_Exercise requirements_. Your answer should be the lines below from the one with "has width=804, height=445." to the one with "Task: Collapse sidebar", both included, given again exactly and with nothing added.

─── Records to process

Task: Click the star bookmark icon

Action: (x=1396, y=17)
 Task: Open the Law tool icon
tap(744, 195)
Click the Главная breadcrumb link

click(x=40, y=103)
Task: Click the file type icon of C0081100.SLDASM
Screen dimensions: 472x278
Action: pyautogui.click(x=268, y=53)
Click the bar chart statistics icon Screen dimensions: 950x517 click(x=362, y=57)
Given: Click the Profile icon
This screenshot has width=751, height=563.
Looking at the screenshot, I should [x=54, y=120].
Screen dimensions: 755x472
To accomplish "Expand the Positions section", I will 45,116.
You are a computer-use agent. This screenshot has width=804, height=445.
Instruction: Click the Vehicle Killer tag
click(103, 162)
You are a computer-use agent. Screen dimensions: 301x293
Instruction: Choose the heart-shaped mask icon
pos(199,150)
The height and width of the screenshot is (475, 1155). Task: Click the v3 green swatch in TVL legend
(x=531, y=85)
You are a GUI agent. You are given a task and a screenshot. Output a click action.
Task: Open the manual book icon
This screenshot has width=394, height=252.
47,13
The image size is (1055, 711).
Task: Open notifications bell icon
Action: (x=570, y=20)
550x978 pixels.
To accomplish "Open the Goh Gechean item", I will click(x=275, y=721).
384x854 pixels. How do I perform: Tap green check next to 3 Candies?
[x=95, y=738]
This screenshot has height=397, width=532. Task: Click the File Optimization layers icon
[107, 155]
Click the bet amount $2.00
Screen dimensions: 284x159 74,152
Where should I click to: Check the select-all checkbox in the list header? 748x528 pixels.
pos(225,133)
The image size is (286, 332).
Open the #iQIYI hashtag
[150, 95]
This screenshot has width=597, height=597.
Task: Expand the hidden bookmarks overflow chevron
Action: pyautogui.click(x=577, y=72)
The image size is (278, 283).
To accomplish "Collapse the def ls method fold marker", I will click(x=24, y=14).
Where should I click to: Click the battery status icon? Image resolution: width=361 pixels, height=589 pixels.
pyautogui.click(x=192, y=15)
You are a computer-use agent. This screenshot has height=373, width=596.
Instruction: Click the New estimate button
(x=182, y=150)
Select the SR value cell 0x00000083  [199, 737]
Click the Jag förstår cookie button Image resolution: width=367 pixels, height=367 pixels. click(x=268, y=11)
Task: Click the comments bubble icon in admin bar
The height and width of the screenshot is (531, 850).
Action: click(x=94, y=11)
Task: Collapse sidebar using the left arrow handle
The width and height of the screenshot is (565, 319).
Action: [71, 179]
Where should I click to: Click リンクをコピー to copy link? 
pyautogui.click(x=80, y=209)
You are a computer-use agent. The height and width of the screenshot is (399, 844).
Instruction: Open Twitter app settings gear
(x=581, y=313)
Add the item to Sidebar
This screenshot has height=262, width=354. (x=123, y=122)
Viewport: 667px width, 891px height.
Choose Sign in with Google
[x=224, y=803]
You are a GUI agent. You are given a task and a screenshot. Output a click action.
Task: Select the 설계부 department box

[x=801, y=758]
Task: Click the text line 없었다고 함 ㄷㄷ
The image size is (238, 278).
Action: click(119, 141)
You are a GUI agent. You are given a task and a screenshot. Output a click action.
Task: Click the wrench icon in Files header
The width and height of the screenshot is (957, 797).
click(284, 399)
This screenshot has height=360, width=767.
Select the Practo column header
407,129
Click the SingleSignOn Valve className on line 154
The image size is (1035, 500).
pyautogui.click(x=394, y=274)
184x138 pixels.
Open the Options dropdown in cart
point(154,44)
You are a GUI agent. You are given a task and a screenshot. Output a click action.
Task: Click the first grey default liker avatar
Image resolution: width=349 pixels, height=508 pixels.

──────

_Expected output_.
You are a computer-use agent. This screenshot has width=804, height=445.
Instruction: Click the Vehicle Killer tag
click(103, 162)
You are a computer-use agent. Screen dimensions: 301x293
Instruction: Choose the heart-shaped mask icon
pos(199,150)
The height and width of the screenshot is (475, 1155). Task: Click the v3 green swatch in TVL legend
(x=531, y=85)
You are a GUI agent. You are given a task and a screenshot. Output a click action.
Task: Open the manual book icon
This screenshot has width=394, height=252.
47,13
The image size is (1055, 711).
Task: Open notifications bell icon
Action: (x=570, y=20)
550x978 pixels.
To accomplish "Open the Goh Gechean item", I will click(x=275, y=721).
384x854 pixels. How do I perform: Tap green check next to 3 Candies?
[x=95, y=738]
This screenshot has height=397, width=532. Task: Click the File Optimization layers icon
[107, 155]
Click the bet amount $2.00
Screen dimensions: 284x159 74,152
Where should I click to: Check the select-all checkbox in the list header? 748x528 pixels.
pos(225,133)
The image size is (286, 332).
Open the #iQIYI hashtag
[150, 95]
This screenshot has width=597, height=597.
Task: Expand the hidden bookmarks overflow chevron
Action: pyautogui.click(x=577, y=72)
The image size is (278, 283).
To accomplish "Collapse the def ls method fold marker", I will click(x=24, y=14).
Where should I click to: Click the battery status icon? Image resolution: width=361 pixels, height=589 pixels.
pyautogui.click(x=192, y=15)
You are a computer-use agent. This screenshot has height=373, width=596.
Instruction: Click the New estimate button
(x=182, y=150)
Select the SR value cell 0x00000083  [199, 737]
Click the Jag förstår cookie button Image resolution: width=367 pixels, height=367 pixels. click(x=268, y=11)
Task: Click the comments bubble icon in admin bar
The height and width of the screenshot is (531, 850).
Action: click(x=94, y=11)
Task: Collapse sidebar using the left arrow handle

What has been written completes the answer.